Cuando comenzaron a caer las hojas del otoño, la gente había aprendido ya a convivir con el olor a descomposición despedido del inerte ser desplegado en el asfalto. Las hojas poco a poco se fueron acumulando sobre el muerto. Las mujeres mayores del barrio barrían las hojas secas y amarillas, con tonos anaranjados y rojizos, de la vereda hacia la calle donde el viento las atraía a él. Las copas de los arboles que apuntaban al cadáver estaban completamente peladas, salvo por algunas pequeñas hojas que sobrevivieron y seguían vigentes sobre los árboles.
Hacía ya dos meses del otoño y el cuerpo ya no era visible entre las hojas, solo se percibía esa masa heterogénea de hojas secas en el medio de la calle y el olor inmundo a putrefacción que se podía oler en todo el barrio. La gente que pasaba por la calle veía tal vez algo de la camisa del hombre muerto, pero no se acercaban a observar, se sabía que había allí y esperaban a que la ambulancia lo retire del camino.

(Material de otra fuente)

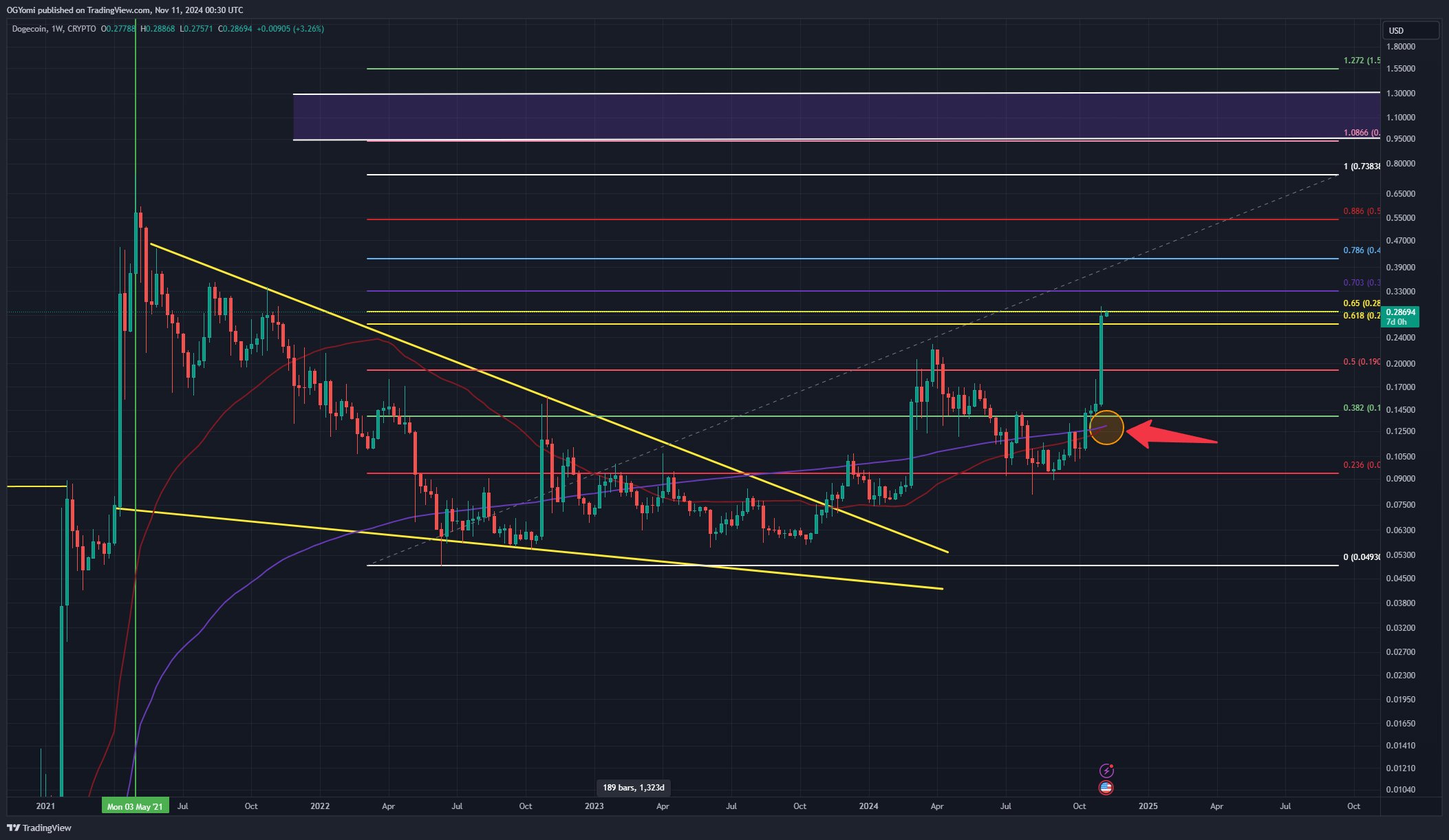Click the red notification dot on the events icon

[x=1111, y=766]
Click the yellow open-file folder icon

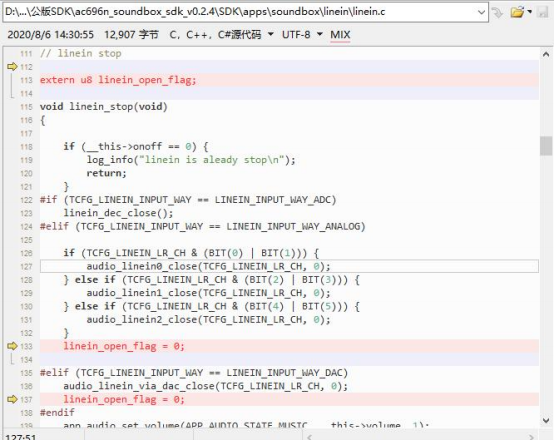(517, 12)
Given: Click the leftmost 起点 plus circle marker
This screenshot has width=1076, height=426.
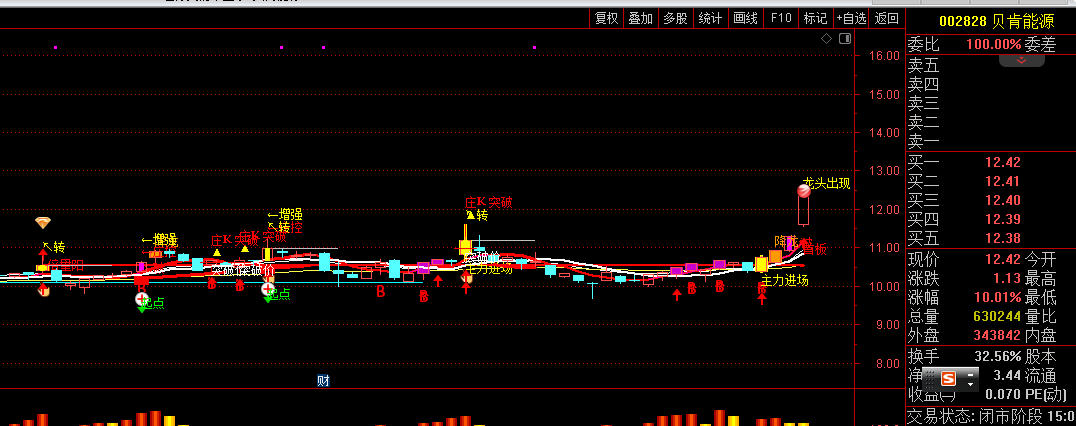Looking at the screenshot, I should tap(142, 299).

La mañana del tres de mayo fue la más ventosa de los últimos tres meses. La muchedumbre admiraba algo increíble desde las ventanas de sus casas pero no salían, el viento era demasiado fuerte. Todo daba a indicar que la ambulancia había llegado al fin. El cadáver ya no estaba. Pero no había razón de haber venido tan tarde, además de que no habían dejado ningún vestigio de su paso por la calle, como por lo general dejan los automóviles que pasan por esa calle en otoño. El montículo era ahora solo un montón de hojas en el suelo, desordenadas. Como un collage de colores amarillos, naranjas, rojos y algún verde escondido por ahí. Todo daba a entender que la ambulancia había retirado al cuerpo; lo que llamo mucho la atención del niño al que le habían indicado llamar hace unos meses a una ambulancia, ya que esta nunca le contesto la llamada. Ahí va la muchedumbre a ver lo macabro del vacío dejado en lugar de “su” cadáver.